Projectile Motion Cannon Question

[NBAJam100]

Im new to the forum, so.. hello everyone!

I have a quick question on projectile motion that i can't seem to get...

A cannon 60m from the base of a 25m high cliff shoots a 15kg projectile at 43 degrees above the horizon...

(a)- what is the minimum muzzle velocity for the shell to clear to top of the cliff...

now i know that in the x direction- t= 60m/Vo(cos(43)t
In the y direction- 25m=Vo(cos(43))t+(.5)(9.8)t^2

I tried about 20 times to solve for either t or Vo and then plug that into the other equation and solve for one of the variables and then put that value into the next formula and solve for that but i can't seem to get the correct answer, which is apparently Vo= 32.6m/s. Where am i going wrong here?? Thanks!

 

[hage567]

now i know that in the x direction- t= 60m/Vo(cos(43)t
In the y direction- 25m=Vo(cos(43))t+(.5)(9.8)t^2

I don't know if you're just making typos here, but there shouldn't be a t at the end of your first equation.

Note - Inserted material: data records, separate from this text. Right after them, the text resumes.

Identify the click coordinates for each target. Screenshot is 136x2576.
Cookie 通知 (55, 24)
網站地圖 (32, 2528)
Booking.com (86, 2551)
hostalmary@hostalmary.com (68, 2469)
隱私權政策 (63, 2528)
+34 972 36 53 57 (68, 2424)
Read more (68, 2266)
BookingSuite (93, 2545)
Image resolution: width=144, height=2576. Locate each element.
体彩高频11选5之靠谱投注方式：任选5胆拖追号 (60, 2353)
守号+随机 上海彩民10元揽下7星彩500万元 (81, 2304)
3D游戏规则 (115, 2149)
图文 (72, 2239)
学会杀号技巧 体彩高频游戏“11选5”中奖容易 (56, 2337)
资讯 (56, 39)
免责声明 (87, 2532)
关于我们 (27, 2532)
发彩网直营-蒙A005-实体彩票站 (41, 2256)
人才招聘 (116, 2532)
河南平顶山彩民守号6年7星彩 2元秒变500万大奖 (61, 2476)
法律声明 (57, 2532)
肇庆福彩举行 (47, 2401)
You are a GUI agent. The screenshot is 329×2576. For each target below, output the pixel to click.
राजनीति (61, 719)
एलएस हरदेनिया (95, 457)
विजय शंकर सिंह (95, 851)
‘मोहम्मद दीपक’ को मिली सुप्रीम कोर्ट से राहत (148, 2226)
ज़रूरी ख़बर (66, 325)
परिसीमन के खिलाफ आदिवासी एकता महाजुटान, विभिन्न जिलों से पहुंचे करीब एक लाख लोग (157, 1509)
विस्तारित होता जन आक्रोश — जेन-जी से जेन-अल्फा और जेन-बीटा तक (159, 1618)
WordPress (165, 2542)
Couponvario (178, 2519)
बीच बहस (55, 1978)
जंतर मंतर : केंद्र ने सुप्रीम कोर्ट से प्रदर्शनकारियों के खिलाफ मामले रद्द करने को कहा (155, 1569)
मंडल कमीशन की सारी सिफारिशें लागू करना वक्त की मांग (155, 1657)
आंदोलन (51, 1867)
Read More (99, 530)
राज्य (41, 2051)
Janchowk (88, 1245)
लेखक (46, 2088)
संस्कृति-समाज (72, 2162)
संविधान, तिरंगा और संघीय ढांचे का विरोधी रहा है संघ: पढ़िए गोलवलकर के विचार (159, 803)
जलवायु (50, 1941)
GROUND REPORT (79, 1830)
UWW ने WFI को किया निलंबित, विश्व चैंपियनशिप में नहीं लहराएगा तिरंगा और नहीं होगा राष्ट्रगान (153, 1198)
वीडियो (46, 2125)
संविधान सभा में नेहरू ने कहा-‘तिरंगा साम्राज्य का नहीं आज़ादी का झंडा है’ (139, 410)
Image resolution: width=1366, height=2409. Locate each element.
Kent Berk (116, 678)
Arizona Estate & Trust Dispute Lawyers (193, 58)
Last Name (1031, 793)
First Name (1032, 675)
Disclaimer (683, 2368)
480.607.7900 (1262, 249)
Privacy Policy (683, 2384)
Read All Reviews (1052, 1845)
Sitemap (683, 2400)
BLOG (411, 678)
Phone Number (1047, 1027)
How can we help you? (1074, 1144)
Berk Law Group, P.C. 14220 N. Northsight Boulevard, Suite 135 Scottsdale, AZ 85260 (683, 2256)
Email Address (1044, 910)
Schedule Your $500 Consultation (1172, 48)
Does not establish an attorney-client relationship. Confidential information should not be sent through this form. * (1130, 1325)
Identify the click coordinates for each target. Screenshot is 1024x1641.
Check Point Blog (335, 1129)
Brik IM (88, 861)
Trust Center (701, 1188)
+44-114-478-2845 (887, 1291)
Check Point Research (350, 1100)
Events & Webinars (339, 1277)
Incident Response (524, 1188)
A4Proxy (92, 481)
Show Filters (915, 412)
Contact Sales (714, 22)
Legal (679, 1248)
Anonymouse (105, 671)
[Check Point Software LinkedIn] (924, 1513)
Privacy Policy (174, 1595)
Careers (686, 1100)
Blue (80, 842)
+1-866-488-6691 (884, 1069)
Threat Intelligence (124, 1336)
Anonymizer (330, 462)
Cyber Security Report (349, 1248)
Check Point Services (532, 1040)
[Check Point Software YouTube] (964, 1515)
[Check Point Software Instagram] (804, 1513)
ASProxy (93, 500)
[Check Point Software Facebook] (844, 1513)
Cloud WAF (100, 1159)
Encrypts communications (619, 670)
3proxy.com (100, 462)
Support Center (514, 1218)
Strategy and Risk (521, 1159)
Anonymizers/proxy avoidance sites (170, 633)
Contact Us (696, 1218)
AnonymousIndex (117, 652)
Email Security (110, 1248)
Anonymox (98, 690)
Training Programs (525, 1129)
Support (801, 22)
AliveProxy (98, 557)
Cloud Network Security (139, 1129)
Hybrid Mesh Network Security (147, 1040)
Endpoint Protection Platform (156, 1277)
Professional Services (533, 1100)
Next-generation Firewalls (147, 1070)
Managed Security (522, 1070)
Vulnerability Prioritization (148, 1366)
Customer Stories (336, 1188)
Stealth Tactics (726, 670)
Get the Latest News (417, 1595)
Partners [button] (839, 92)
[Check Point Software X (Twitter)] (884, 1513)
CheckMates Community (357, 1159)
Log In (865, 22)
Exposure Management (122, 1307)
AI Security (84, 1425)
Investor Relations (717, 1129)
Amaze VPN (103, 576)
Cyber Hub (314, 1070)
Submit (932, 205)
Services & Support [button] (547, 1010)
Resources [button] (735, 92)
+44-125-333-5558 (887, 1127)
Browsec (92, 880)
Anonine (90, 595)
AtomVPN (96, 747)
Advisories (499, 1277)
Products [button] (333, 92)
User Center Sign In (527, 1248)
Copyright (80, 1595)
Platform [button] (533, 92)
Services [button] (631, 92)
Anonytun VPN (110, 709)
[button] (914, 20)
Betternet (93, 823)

In your second one, that should be sin43, not cos43, since it is the y component of the initial velocity. Also, watch your signs.

For future reference, there is a Homework Forum where you can post homework problems.

 

[NBAJam100]

Ah! yeah i don't know why i had those extra variables in there... ill be sure to post in the homework help section from now on, thanks! Got the answer by the way.